I really don't know how effective my little system would be against these scrapers, but I've setup a system that blocks IP addresses if they've attempted to connect to ports on my system(s) behind which there are no services, and therefore their connections must be 'uninvited', which I classify as malicious.

Since I do actually host a couple of websites / services behind port 443, it means I can't just block everything that tries to scan my ip address at port 443. However, I've setup Cloudflare in front of those websites, so I do log and block any non-Cloudflare (using Cloudflare's ASN: 13335) traffic coming into port 443.

I also log and block IP address attempting to connect on port 80, since that essentially deprecated.

This, of course, does not block traffic coming via the DNS names of the sites, since that will be routed through Cloudflare - but as someone mentioned, Cloudflare has its own anti-scraping tools.
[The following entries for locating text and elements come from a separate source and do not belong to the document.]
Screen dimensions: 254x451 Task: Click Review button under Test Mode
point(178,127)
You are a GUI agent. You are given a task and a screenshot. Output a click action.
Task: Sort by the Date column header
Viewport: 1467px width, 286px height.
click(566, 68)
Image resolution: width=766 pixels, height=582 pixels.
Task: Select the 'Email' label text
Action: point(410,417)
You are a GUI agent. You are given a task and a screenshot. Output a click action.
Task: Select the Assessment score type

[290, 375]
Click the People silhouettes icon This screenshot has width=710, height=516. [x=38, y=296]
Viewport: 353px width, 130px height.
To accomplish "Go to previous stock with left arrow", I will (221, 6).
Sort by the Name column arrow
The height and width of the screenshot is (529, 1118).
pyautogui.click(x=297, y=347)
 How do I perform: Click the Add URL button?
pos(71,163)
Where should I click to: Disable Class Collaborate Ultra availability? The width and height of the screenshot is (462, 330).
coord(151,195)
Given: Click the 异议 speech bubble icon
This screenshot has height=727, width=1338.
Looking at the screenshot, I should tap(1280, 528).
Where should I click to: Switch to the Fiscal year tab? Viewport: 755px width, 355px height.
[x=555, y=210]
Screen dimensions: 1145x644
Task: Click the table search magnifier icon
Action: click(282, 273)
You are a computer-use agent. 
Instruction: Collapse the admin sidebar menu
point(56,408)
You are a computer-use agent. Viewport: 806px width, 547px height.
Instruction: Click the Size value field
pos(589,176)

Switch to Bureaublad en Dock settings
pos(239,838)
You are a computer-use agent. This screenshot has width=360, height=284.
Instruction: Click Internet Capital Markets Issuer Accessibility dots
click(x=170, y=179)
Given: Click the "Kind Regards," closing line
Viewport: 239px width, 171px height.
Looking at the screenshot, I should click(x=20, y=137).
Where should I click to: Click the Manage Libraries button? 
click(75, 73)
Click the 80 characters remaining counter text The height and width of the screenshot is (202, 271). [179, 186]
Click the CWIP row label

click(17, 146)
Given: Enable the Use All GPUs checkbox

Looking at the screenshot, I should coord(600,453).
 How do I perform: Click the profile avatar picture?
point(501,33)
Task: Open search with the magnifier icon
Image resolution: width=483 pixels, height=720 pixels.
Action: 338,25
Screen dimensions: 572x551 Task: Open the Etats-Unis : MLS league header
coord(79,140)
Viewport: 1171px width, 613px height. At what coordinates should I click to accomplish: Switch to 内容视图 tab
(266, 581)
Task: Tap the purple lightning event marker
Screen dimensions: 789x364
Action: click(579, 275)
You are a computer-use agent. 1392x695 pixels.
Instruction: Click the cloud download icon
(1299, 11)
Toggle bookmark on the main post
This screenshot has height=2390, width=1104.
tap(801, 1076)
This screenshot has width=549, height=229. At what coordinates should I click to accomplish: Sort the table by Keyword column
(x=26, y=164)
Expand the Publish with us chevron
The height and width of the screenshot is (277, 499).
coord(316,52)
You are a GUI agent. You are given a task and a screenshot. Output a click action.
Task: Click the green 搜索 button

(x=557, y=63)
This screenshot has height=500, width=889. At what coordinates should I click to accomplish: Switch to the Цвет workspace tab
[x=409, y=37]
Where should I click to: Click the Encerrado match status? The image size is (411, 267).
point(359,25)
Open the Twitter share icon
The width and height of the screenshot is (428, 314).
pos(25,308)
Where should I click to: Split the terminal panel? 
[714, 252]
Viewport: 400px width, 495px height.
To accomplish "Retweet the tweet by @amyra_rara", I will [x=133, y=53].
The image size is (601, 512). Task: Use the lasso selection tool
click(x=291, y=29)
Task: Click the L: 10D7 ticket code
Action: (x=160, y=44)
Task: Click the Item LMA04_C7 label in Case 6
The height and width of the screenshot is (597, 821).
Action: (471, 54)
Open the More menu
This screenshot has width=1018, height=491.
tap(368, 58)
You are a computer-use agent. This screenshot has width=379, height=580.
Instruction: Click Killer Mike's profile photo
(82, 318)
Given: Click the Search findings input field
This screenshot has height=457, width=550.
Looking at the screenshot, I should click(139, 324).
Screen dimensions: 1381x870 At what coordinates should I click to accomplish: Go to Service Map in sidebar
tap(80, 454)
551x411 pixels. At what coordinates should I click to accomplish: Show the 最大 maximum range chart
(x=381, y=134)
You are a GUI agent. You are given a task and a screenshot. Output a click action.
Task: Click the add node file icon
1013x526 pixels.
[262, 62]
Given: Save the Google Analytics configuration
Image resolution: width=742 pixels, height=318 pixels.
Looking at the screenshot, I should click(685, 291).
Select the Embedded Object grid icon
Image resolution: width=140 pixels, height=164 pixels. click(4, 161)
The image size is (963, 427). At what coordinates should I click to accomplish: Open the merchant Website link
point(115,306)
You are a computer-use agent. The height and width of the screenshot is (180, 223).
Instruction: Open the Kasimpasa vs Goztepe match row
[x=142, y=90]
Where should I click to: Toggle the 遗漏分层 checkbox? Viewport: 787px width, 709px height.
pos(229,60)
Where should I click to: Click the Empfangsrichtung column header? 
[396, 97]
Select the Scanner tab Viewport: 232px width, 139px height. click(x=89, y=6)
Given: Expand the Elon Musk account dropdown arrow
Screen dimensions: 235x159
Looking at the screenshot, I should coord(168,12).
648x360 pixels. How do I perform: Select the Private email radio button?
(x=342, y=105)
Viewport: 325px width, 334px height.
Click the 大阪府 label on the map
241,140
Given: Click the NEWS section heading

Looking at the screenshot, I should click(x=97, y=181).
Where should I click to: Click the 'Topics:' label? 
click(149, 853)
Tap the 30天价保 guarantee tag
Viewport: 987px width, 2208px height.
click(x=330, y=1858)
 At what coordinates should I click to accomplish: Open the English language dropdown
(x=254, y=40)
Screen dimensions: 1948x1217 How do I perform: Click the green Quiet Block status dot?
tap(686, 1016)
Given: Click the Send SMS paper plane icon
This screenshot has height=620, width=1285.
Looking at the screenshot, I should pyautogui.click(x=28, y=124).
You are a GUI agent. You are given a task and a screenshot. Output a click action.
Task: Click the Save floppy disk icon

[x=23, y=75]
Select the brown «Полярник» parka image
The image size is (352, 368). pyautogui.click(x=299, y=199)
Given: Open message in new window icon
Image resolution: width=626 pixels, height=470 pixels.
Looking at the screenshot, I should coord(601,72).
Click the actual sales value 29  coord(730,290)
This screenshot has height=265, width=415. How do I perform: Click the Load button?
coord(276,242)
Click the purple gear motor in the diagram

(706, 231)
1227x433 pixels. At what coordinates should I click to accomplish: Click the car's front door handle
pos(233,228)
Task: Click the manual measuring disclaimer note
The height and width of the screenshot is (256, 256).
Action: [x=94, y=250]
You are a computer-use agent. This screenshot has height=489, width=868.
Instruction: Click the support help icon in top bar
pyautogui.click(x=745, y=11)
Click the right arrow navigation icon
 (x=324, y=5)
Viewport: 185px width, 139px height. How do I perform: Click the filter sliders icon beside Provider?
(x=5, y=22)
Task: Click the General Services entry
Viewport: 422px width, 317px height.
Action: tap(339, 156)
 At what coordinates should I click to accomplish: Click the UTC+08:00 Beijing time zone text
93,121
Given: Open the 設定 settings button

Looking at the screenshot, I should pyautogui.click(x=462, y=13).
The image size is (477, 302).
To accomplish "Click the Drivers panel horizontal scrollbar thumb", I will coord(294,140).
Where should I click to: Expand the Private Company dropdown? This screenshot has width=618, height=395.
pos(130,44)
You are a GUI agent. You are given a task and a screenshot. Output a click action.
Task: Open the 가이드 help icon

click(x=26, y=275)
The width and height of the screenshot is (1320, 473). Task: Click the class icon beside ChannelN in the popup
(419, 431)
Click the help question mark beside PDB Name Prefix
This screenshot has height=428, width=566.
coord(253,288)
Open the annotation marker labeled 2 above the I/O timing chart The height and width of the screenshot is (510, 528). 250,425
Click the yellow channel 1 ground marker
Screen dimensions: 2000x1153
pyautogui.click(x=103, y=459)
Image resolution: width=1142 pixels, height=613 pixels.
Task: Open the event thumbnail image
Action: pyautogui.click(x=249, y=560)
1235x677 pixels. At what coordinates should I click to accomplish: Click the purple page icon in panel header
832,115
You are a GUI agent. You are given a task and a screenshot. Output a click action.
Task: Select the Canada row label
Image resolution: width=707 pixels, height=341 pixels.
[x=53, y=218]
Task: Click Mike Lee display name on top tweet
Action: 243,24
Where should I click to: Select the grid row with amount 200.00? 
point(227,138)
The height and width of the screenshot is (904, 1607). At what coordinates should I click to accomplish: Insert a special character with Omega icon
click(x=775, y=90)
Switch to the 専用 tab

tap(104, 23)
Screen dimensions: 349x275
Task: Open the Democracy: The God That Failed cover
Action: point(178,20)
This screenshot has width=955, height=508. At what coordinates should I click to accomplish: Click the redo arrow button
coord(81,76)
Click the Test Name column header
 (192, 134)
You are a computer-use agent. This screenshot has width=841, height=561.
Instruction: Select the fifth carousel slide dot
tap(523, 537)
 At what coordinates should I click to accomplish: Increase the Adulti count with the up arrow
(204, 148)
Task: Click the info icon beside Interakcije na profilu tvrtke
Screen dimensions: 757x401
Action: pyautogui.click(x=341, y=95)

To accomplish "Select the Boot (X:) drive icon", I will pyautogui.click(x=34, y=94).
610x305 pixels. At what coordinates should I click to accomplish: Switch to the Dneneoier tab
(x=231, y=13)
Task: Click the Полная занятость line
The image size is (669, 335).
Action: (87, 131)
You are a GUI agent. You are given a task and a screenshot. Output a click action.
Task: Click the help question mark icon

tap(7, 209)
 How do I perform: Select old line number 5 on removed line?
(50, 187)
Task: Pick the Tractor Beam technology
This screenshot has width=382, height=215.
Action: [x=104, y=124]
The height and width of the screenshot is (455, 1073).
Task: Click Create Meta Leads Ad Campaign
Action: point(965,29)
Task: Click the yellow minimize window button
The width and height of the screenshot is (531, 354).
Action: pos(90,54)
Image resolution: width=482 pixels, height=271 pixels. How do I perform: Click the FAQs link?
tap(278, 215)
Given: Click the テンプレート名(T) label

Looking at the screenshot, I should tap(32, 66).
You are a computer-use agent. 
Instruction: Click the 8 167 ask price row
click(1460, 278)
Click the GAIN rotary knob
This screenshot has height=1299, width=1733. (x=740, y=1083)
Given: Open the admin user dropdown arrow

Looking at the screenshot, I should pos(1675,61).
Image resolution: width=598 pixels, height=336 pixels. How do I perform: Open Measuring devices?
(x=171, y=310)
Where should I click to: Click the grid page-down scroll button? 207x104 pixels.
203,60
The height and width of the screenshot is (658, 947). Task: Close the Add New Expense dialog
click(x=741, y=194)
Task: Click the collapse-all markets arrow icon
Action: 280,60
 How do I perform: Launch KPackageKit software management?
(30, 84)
And then as another person mentioned, this does require the use of Cloudflare, which is a vast centralising force on the Internet and therefore part of a different problem...

I don't currently split out a separate list for IP addresses that have connected to HTTP(S) ports, but maybe I'll do that over Christmas.

This is my current simple project: https://github.com/UninvitedActivity/UninvitedActivity

Apologies if the README is a bit rambling. It's evolved over time, and it's mostly for me anyway.

P.S. I always thought it was Yog Sothoth (not Sototh). Either way, I'm partial to Nyarlathotep. "The Crawling Chaos" always sounded like the coolest of the elder gods.

ewpratten 8 hours ago | parent [-]

Regarding the Cloudflare part of this, I’d recommend taking a look at “Authenticated Origin Pulls”. It lets you perform your validation at the TLS layer instead of doing it with IP ACLs if that interests you.